**INFORMATION GIVEN:**
------

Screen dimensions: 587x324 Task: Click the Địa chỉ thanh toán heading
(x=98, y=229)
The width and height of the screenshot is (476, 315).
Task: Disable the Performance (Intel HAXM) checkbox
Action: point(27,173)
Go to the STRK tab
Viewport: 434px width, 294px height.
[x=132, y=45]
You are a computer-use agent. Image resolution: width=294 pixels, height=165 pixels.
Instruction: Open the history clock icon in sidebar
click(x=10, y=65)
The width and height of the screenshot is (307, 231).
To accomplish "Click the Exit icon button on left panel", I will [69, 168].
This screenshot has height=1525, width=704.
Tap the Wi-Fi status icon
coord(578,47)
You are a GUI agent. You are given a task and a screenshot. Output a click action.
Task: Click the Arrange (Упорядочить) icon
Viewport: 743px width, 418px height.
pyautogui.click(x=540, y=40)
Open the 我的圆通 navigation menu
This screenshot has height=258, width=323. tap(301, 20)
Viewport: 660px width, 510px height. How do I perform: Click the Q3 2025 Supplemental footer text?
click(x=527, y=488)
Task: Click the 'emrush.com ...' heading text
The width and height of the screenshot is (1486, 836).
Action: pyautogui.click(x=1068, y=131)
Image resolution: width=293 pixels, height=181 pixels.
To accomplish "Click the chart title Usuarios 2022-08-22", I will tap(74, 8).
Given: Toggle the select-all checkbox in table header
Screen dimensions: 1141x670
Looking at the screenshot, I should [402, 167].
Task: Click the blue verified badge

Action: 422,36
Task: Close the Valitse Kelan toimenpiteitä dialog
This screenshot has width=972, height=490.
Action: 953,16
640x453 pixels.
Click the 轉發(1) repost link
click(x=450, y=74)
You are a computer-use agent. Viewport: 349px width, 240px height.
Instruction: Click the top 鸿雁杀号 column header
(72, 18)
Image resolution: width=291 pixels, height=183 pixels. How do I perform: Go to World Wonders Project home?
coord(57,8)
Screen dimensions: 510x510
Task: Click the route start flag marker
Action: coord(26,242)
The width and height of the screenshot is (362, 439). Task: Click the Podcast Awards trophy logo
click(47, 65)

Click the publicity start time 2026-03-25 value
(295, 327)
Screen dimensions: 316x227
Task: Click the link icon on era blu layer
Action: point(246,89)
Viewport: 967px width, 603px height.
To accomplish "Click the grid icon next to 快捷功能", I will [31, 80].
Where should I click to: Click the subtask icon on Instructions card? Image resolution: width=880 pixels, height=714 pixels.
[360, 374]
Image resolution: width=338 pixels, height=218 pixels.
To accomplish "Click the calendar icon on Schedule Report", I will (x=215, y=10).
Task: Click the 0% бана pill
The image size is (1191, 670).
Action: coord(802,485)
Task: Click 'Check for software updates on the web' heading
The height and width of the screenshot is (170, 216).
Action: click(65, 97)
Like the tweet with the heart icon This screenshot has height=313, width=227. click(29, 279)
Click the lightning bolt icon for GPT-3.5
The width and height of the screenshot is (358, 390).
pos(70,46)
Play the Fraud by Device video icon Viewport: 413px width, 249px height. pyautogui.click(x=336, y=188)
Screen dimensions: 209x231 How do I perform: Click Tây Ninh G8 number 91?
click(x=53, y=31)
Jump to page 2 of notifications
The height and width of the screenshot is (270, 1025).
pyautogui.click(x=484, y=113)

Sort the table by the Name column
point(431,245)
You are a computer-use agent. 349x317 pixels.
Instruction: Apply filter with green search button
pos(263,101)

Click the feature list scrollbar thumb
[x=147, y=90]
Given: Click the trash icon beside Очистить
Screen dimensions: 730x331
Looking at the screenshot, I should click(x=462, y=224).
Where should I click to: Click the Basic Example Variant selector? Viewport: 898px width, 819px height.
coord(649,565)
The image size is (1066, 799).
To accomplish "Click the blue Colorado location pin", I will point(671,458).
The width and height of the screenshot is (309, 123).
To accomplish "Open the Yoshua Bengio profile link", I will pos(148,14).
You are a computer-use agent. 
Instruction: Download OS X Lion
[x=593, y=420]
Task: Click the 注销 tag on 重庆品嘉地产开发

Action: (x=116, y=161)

------

**EXERCISE INSTRUCTIONS:** Search the material above for "agent". Copy each line that has it.

**PROBLEM SOLUTION:**
You are a computer-use agent. Image resolution: width=294 pixels, height=165 pixels.
You are a GUI agent. You are given a task and a screenshot. Output a click action.
You are a computer-use agent. Viewport: 349px width, 240px height.
You are a computer-use agent. 349x317 pixels.
You are a computer-use agent. 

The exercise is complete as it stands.